Diet in diabetes is of the most important tool for control of blood glucose levels which vary on a day-to-day basis depending upon the meal composition, meal time, medications and physical activity levels.
Traditional Indian diets with lots of fibre minus refined sugars, low intake of fat and moderate amounts of protein generally form the basis of the diet.
Following are some general guidelines to be followed:
- Eat the right amount of food at the right time and don’t skip meals. Avoid hypoglycaemia (low blood sugar)
- Fasting of any sort should strictly be restricted.
- In case your after-meal blood glucose is high, eat less carbohydrates e.g. choose fewer carbohydrate foods like potatoes, rice, noodles, white bread, cornflakes and banana. Include fats or proteins in the meals e.g. grilled fish, sprouted legumes, pulses, curds etc.
- Eat more fibre at meals e.g. lightly cooked vegetables, salads, soups, sprouts, soybean, fenugreek etc.
- Eat prescribed fruits in between meals e.g. mid-morning or bedtime. Skip desserts.
- Foods which cause sharp rise in blood sugar levels should be avoided e.g. table sugar, jaggery, honey, jams, ice-creams, sweets, biscuits, chocolates, puddings, cakes, cookies, soft drinks, fruit juices, glucose, oily pickles, murrabba (chunda), mayonnaise, sugar-containing health drinks etc.
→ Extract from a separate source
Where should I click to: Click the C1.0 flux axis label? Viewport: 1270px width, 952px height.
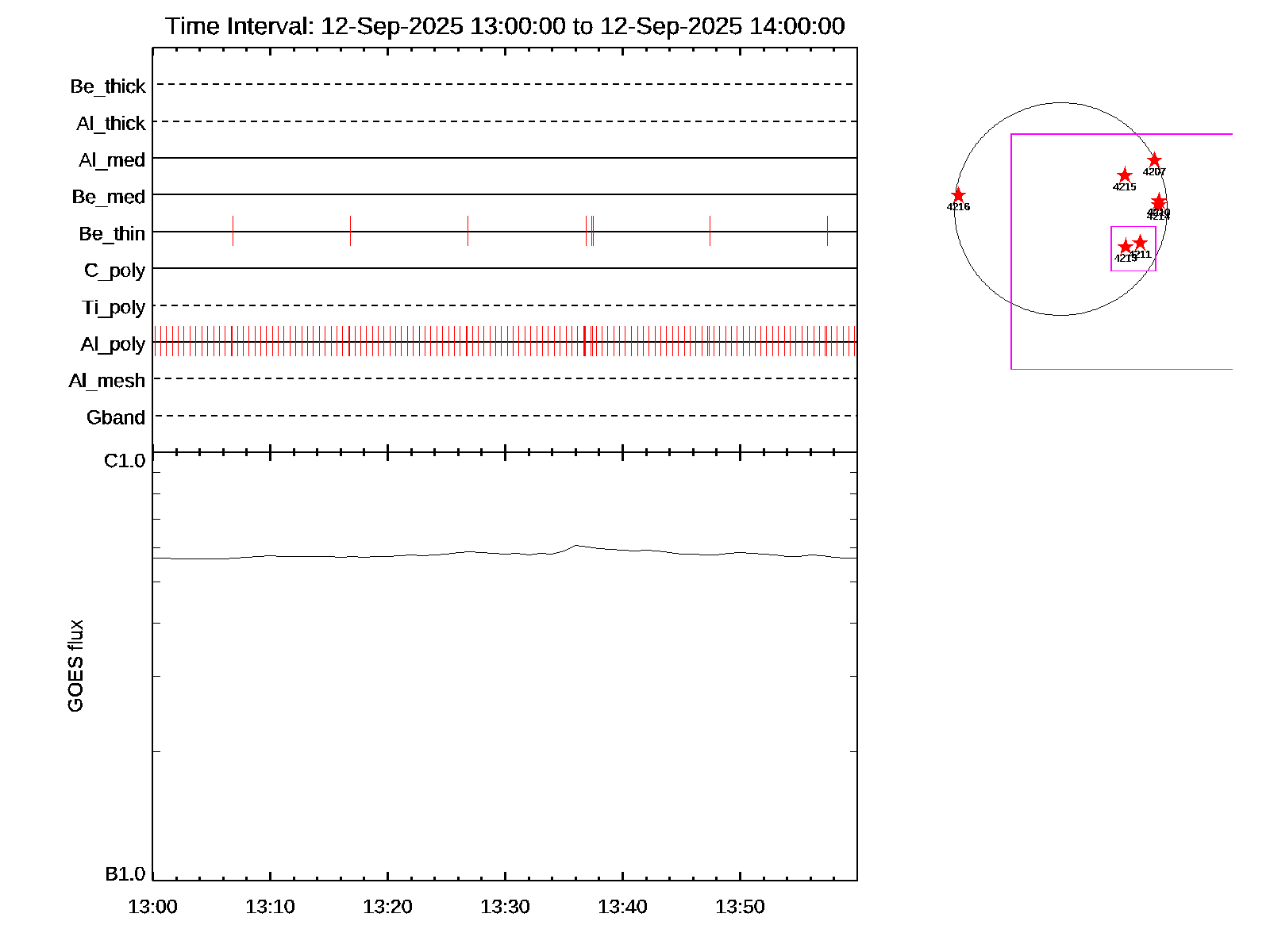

By following the above guidelines, overweight diabetics are benefited to up to 8%-10% reduction in weight.
The method of cooking is important. Ideal cooking methods are boiling, steaming, stewing (with a little gravy), dry roasting, grilling (tandoor), baking, poaching and stir frying (with very less oil).
Apart from diet control, regular exercise of 20-30minutes per day helps in reducing insulin resistance and thereby blood sugar level control.